***** Dataset

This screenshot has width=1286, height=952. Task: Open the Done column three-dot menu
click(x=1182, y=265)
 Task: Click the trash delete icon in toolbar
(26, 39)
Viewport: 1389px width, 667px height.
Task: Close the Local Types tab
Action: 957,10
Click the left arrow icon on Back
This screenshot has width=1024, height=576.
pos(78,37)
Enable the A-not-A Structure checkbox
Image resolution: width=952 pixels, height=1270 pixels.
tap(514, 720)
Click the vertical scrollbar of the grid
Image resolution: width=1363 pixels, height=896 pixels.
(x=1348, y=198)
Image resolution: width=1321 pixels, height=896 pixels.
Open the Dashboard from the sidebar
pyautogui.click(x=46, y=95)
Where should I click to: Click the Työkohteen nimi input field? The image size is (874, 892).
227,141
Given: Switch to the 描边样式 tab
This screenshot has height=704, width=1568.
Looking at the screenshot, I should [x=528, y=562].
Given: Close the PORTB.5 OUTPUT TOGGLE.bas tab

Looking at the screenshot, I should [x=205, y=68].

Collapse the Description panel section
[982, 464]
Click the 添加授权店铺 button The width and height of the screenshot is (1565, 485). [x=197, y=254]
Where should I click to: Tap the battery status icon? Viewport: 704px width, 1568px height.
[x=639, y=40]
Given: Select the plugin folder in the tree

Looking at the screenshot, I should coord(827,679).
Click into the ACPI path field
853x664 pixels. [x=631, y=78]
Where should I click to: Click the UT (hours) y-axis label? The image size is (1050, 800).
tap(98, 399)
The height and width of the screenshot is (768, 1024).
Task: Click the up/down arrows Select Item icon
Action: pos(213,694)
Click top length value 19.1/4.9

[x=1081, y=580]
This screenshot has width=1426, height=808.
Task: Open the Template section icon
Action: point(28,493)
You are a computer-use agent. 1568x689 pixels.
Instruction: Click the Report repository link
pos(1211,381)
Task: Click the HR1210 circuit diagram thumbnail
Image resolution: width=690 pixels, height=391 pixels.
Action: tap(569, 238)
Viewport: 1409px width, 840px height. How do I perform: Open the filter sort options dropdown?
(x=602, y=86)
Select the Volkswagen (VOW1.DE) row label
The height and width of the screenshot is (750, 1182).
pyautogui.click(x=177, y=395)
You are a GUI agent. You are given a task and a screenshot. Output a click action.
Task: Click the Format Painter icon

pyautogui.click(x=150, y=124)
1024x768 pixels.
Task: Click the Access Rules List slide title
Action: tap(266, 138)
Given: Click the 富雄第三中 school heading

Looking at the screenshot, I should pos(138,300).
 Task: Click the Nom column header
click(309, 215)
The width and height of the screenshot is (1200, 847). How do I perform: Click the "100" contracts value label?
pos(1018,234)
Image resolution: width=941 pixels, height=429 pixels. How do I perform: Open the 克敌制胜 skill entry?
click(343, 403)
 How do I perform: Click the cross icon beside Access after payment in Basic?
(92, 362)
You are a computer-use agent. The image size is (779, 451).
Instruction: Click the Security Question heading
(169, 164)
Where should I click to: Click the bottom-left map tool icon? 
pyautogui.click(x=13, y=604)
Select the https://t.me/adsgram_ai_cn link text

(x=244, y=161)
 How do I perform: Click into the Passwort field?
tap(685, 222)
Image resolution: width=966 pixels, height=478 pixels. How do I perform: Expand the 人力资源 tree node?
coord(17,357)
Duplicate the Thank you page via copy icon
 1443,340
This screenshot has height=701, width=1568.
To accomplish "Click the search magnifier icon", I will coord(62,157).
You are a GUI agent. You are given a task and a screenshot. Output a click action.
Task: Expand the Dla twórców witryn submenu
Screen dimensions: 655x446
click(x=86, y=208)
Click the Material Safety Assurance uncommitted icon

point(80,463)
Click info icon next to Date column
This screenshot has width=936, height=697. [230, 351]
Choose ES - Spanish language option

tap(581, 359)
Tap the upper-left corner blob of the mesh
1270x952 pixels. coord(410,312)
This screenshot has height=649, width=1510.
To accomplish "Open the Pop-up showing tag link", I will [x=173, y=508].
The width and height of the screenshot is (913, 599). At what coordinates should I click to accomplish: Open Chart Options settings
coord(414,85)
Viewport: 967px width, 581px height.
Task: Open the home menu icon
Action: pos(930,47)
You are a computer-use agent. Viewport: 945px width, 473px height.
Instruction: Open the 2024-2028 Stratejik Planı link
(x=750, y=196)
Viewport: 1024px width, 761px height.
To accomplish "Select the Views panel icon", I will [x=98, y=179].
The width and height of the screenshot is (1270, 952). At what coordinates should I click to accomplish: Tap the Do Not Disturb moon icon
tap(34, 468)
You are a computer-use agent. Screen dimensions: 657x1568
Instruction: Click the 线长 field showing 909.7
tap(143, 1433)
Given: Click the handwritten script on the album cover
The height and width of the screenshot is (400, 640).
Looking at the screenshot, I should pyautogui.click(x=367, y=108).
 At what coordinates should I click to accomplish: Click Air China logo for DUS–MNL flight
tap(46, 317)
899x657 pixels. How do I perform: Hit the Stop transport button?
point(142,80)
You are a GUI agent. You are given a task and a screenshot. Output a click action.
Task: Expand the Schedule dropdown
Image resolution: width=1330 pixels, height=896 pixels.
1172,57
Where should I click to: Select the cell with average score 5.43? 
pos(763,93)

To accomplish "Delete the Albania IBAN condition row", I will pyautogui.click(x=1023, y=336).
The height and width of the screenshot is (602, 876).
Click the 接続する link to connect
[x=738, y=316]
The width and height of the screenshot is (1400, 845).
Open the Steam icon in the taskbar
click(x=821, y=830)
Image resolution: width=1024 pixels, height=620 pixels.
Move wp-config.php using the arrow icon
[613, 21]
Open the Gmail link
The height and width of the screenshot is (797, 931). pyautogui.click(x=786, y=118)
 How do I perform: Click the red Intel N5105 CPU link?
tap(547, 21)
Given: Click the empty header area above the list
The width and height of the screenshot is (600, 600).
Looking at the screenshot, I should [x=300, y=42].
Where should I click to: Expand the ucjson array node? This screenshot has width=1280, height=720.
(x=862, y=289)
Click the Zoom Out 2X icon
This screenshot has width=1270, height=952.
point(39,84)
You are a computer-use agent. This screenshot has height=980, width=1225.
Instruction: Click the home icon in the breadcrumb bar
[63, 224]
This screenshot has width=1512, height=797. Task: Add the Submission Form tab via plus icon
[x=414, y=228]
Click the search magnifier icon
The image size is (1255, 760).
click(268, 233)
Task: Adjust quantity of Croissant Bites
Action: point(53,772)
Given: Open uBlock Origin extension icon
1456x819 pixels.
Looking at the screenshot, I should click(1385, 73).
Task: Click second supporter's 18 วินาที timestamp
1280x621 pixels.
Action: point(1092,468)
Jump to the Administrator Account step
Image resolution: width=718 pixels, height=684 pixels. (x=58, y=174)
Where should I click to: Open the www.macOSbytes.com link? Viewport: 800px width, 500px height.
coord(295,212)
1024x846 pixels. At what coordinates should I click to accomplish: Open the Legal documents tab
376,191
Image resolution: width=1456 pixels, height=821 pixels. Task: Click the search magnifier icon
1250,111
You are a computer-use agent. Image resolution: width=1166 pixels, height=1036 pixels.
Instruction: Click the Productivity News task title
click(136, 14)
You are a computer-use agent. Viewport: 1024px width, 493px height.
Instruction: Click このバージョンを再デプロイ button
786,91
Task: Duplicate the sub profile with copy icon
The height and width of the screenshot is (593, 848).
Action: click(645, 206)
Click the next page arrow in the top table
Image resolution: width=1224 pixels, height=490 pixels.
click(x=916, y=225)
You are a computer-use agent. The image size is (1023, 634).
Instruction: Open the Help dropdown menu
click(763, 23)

**********

= Task directions =
Reproduce the listing from the line with "Click the next page arrow in the top table" through its end, requests included, moving every click coordinate in the answers by adding 80 to each x and y value.

= Result of this exercise =
Click the next page arrow in the top table
Image resolution: width=1224 pixels, height=490 pixels.
click(x=996, y=305)
You are a computer-use agent. The image size is (1023, 634).
Instruction: Open the Help dropdown menu
click(843, 103)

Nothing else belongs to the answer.